— Start of Input data —

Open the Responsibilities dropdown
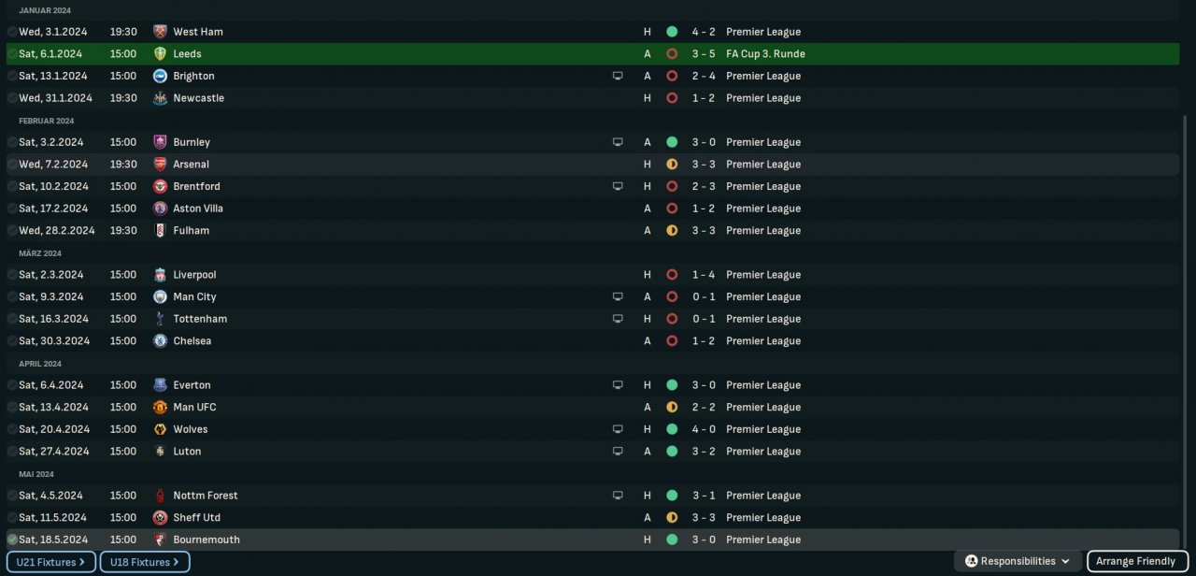 [1018, 561]
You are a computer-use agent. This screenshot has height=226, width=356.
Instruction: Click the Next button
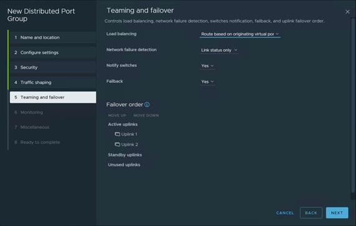coord(337,213)
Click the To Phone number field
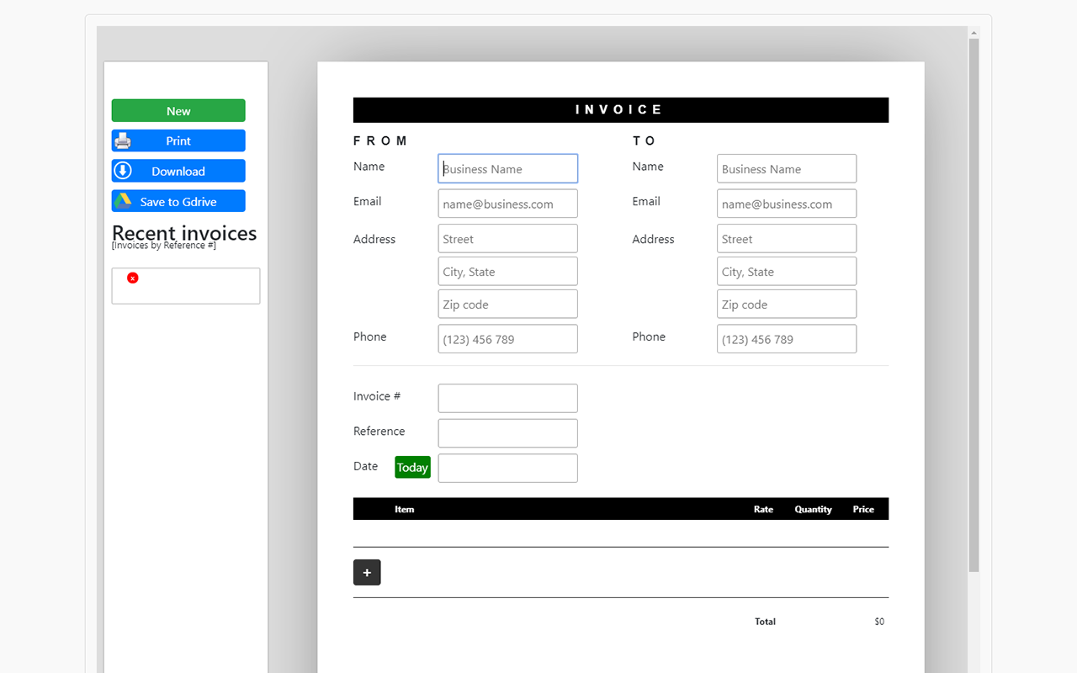1077x673 pixels. click(x=786, y=339)
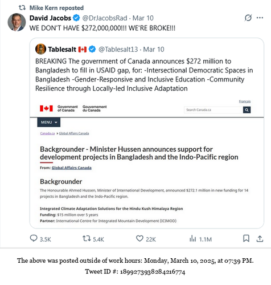Open the three-dot more options menu
Screen dimensions: 271x285
click(x=260, y=18)
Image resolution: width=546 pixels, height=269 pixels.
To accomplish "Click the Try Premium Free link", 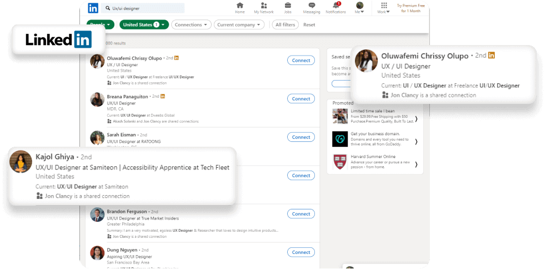I will point(412,8).
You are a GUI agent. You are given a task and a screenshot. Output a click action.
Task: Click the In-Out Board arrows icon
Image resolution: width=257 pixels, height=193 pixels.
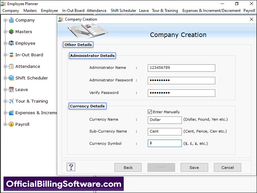[11, 55]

— End of Input data —

Exercise requirements:
Copy word for word the lines of the data from the one containing "You are a GUI" through the last line, both included, and leave out the pictures.

Exercise answer:
You are a GUI agent. You are given a task and a screenshot. Output a click action.
Task: Click the In-Out Board arrows icon
Image resolution: width=257 pixels, height=193 pixels.
[11, 55]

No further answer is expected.